## Excerpted text
This month it’s been 14 years since I left the Roman commune known as seminary. You could say I lost my faith in Rome during my final semester, the spring of 2011, having been in Roman1 communes for a total of four years. Those final two years were in Rome itself.
I returned stateside and attempted to continue as a layman faithful to Rome. I carried that facade for so long, but eventually my ambivalence towards that body rose to the surface. I couldn’t maintain appearances anymore.
I don’t doubt St. Peter’s will be in ruins in a millennium or two as is, say, the Eternal City’s Palatine Hill where so-called divine emperors, such as Augustus, once lived. You don’t find a lot of pagan pilgrims flocking to Palatine Hill with their priests.
Rome was the disappointing Oz of my life. I came to perceive the pope as an analogy to the wizard in that story. He was paraded around as something special. My comrades in the commune superficially spoke of him as a caring father, acting as if they knew him as seminarians in Rome even though they didn’t. (A brief encounter doesn’t count.) The pope is merely another man holding an office that for more than a millennium with its outlandishly false claims to power.
My impression of BXVI
Benedict XVI, I believed, was a decent man who sincerely wanted to eradicate the disgusting perverts and their enablers from power. Unfortunately, he couldn’t do that as prefect of the Congregation of the Doctrine of Faith (CDF) for 24 years during the pontificate of “Saint” John Paul II. Nor could he do so as pope.

## Problems
1) In the seminary essay, during which semester and year does the writer say the loss of faith in Rome happened?
2) List every duration in the seminary essay that is given as a number of years, with what each one measures.

## Data entries
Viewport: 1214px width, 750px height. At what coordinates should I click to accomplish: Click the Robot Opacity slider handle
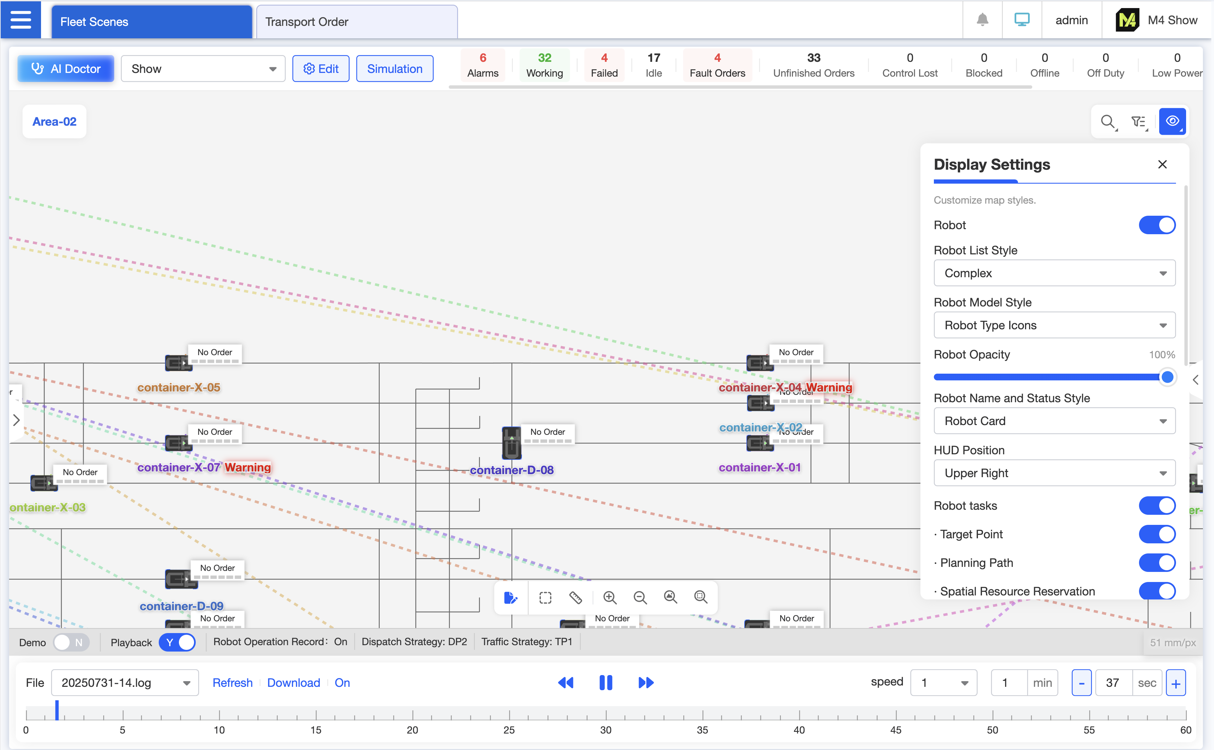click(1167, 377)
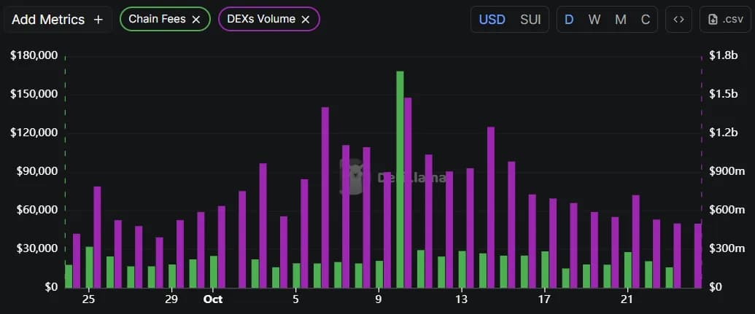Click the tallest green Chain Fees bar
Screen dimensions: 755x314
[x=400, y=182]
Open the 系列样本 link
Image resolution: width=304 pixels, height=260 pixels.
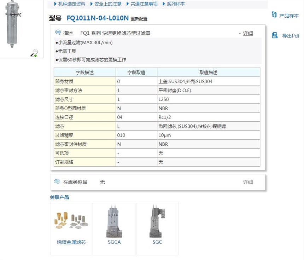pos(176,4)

--

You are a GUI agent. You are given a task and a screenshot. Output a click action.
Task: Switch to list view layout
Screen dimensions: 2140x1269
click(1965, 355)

* * *

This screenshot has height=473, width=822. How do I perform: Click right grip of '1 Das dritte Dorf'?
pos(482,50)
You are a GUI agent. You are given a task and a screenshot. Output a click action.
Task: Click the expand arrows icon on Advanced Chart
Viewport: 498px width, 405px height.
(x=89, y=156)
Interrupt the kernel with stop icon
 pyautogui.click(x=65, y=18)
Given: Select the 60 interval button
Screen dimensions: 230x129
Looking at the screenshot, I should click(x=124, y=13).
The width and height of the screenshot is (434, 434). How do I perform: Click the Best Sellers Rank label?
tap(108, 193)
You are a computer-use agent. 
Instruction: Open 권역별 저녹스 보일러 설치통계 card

## Task-by-task answers
1) The final semester, in the spring of 2011.

2)
- 14 years: the time since the writer left seminary
- Four years: the total time the writer spent in Roman communes
- Two years: the final years, spent in Rome itself
- 24 years: Benedict XVI's time as prefect of the Congregation of the Doctrine of Faith